In local governments like those in the San Francisco Bay Area, public health officials supported by public health experts in their communities, declared the need to put their regions under lockdown to prevent the spread of the contagion. To which, mayors and later, governors did their part by supporting their public health official’s call for a lockdown. Not a few entrepreneurs realized too late that a lockdown also meant shutting down of businesses engaged in providing or trading nonessential goods and services.

Nonetheless, some others lost no time in making changes or taking proactive steps to keep their business afloat in the midst of the global pandemic.

Proactive Steps Taken by Entrepreneurs Who Continue to Thrive During the Health Crisis

Some took note of how China’s neighboring countries were dealing with the outbreak, and what small businesses were doing in order to face the challenges they were facing.
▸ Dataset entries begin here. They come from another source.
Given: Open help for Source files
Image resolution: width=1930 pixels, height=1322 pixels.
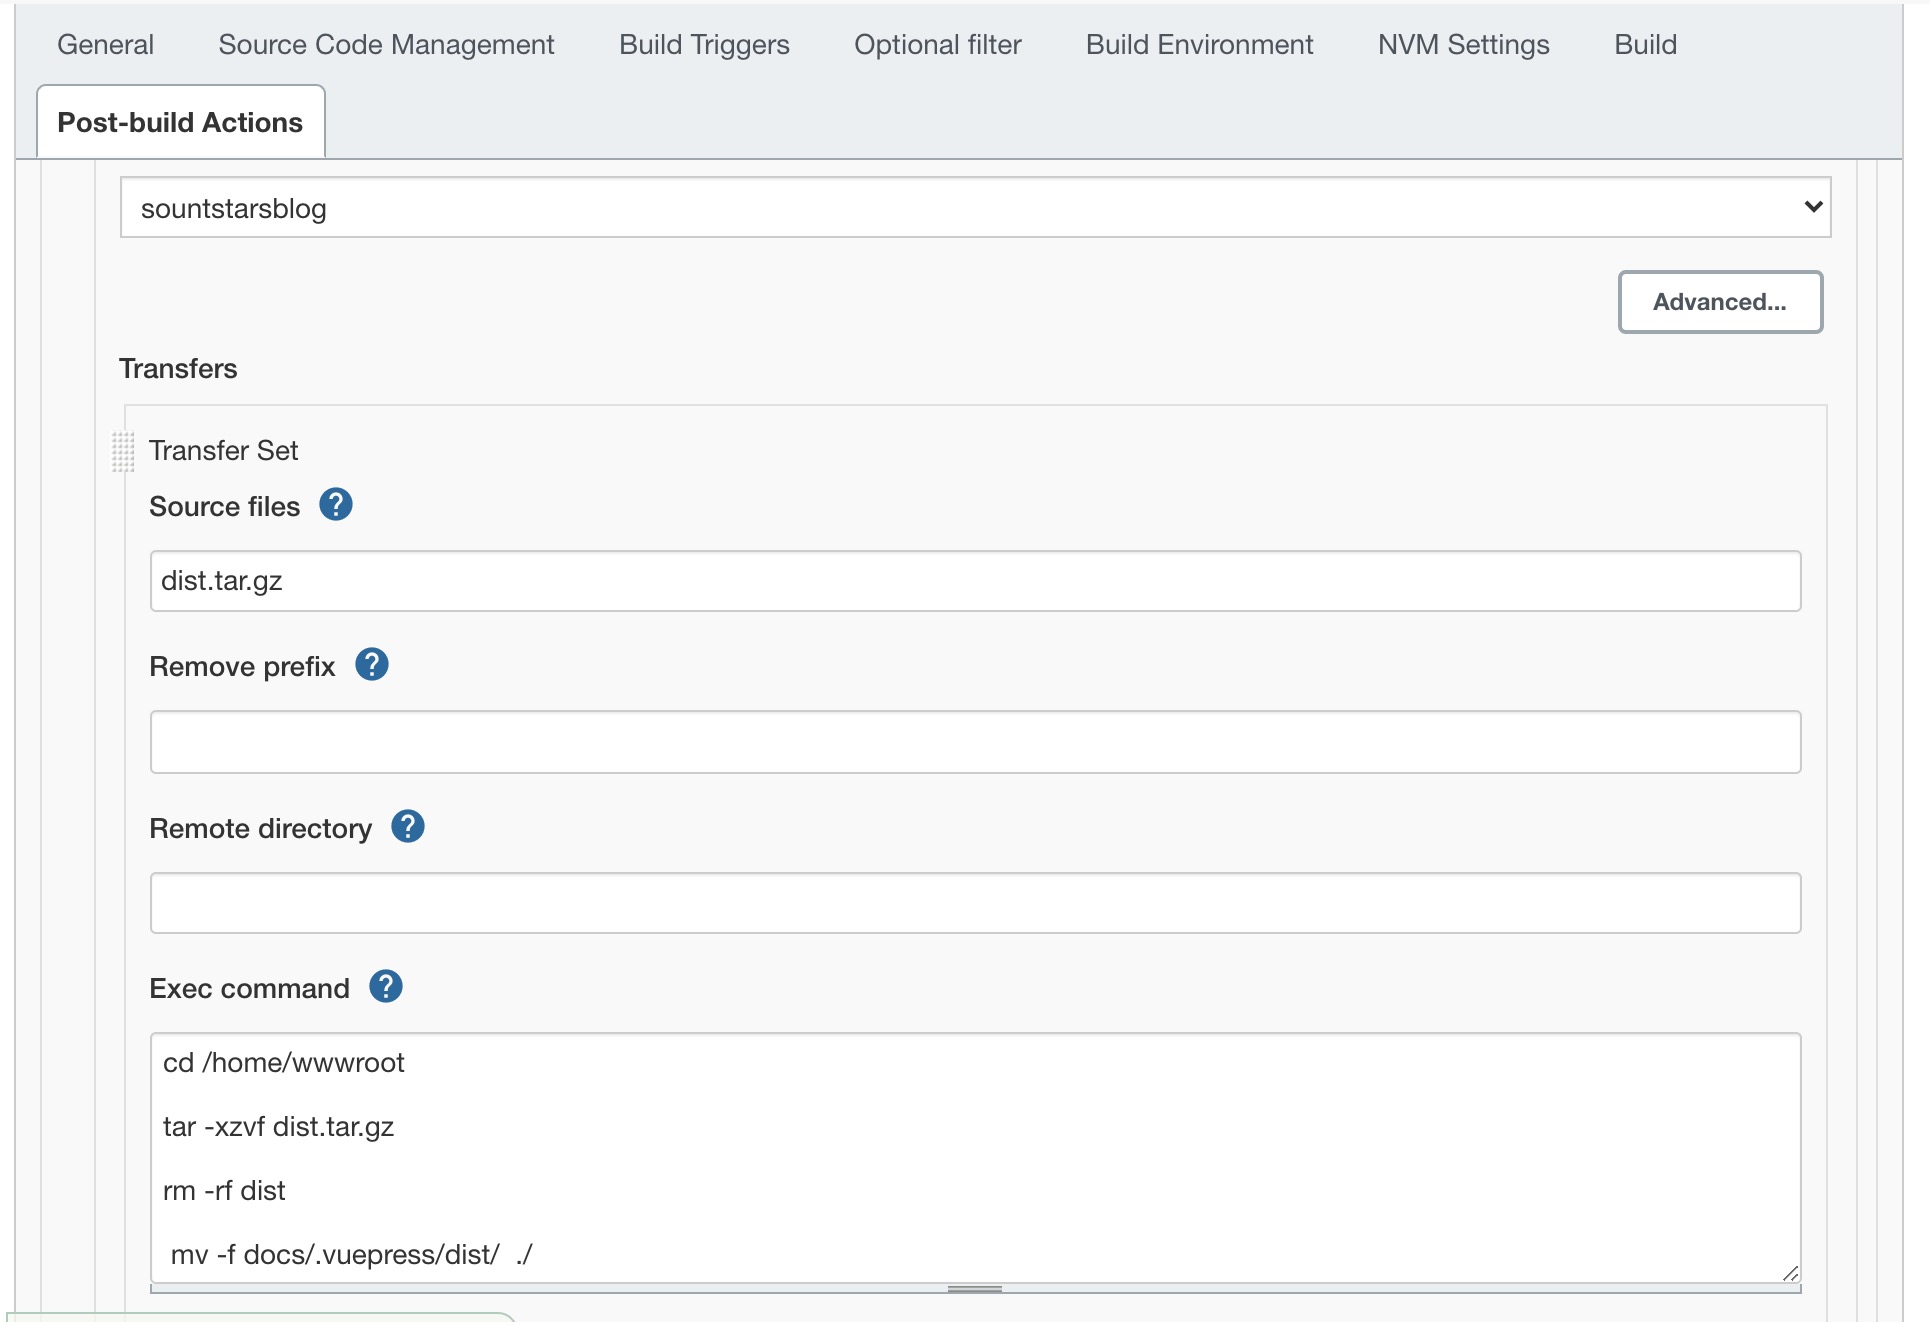Looking at the screenshot, I should [336, 505].
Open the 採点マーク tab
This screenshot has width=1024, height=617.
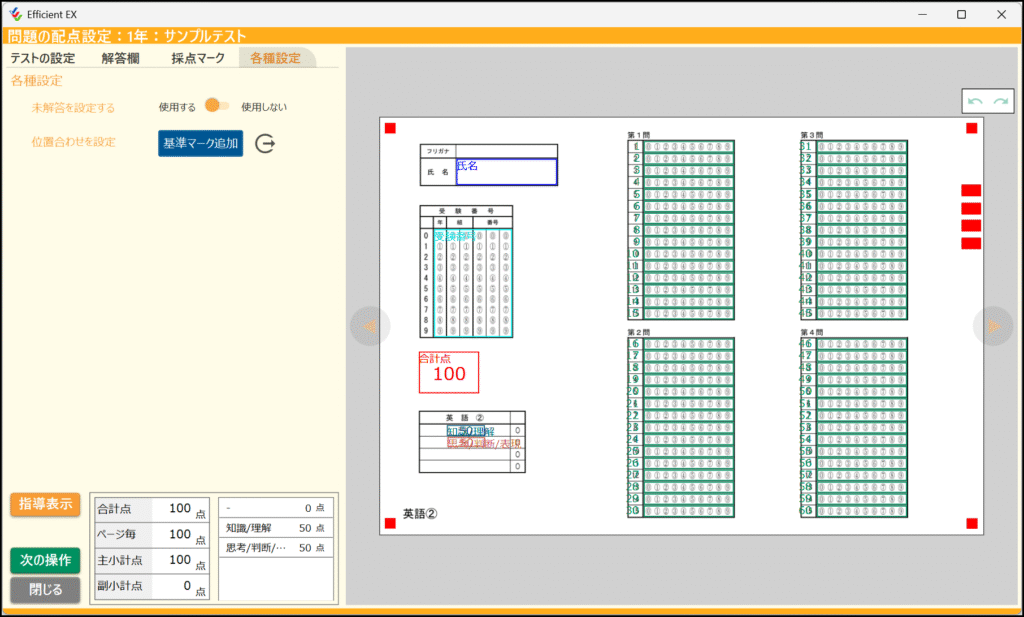(x=198, y=58)

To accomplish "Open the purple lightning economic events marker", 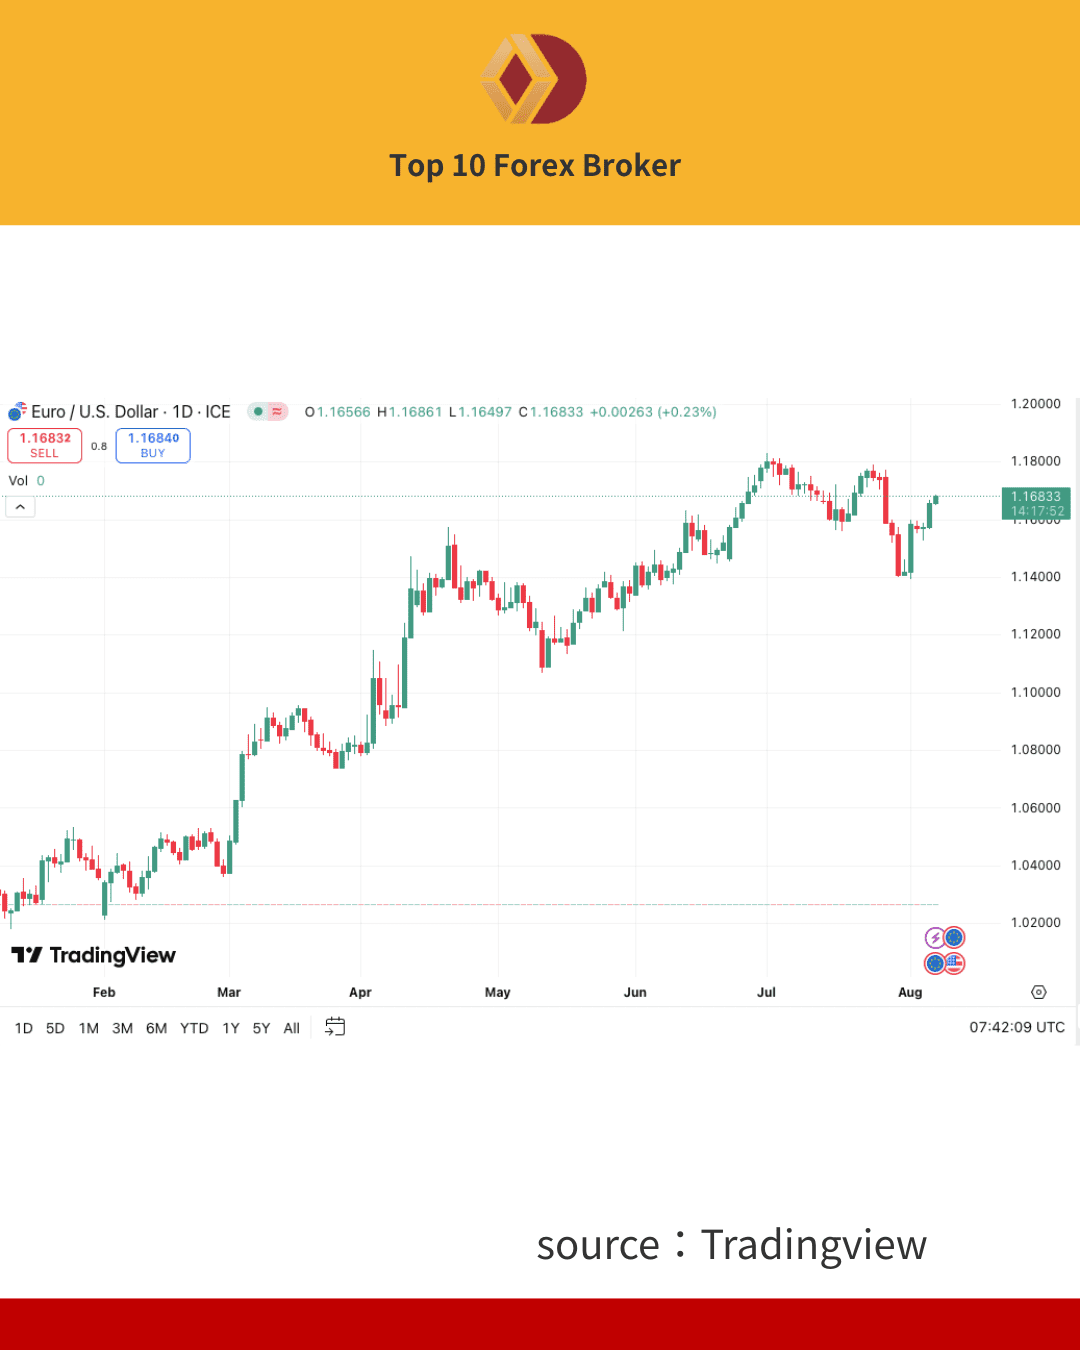I will tap(935, 938).
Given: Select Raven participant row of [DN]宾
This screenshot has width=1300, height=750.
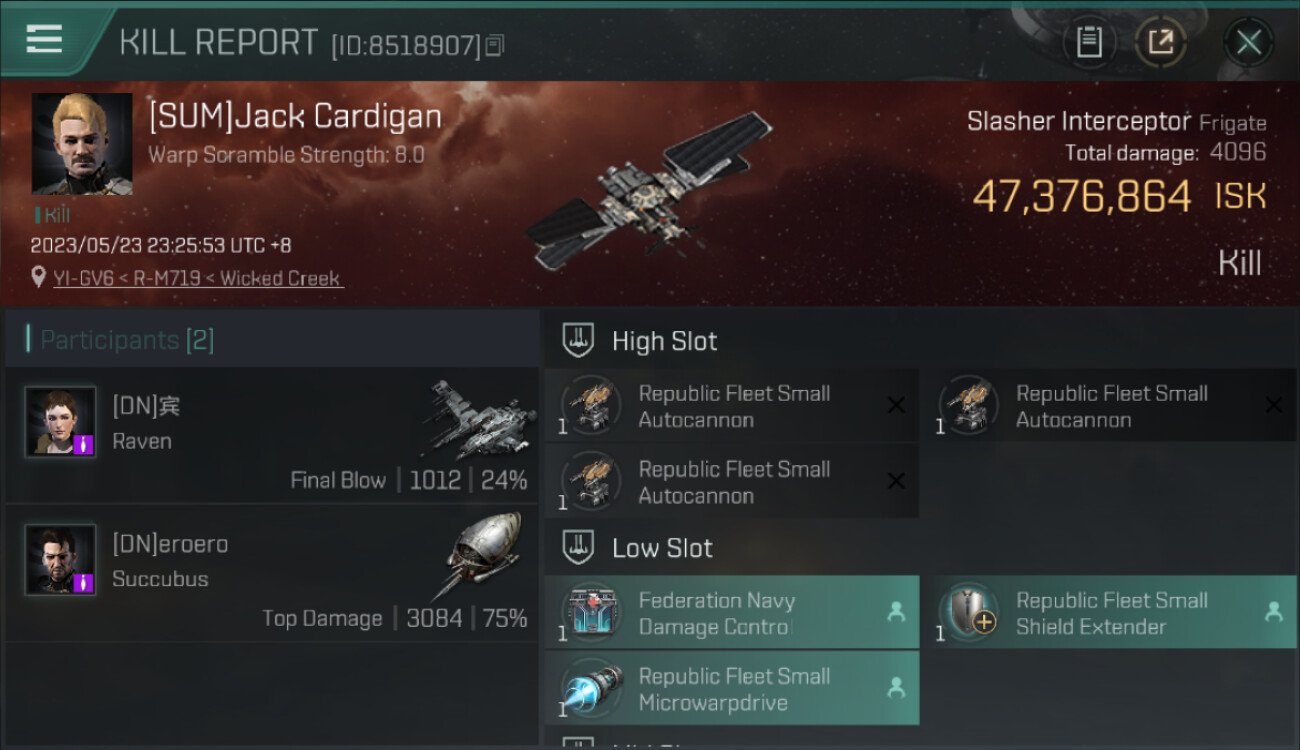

Most business organizations in countries like Malaysia and Singapore, immediately appealed to landlords of commercial properties, to defer collection of rental payments in light of their diminished capacity to generate sales. Many commercial space renters in the U.S. put forward the same appeal to their landlords and property managers in preparation for the inevitable.

Other American businesses took to improving and enhancing their online stores and delivery services. Some others were quick to devise plans that entailed shifting to products regarded as highly usable during a pandemic, such as hand sanitizers, alcohol and disinfectants.

 

Instead of making car stain removers, one entrepreneur shifted to manufacturing alcohol and hand sanitizers. Another example is one where production of visors and caps halted to give way to the production of face masks.

Many developers were quick to release new educational and other child-friendly apps designed to keep children as schools were the firsts to close down. Not a few, simply applied financial management strategies hand in hand with the principles of crisis management in running their business.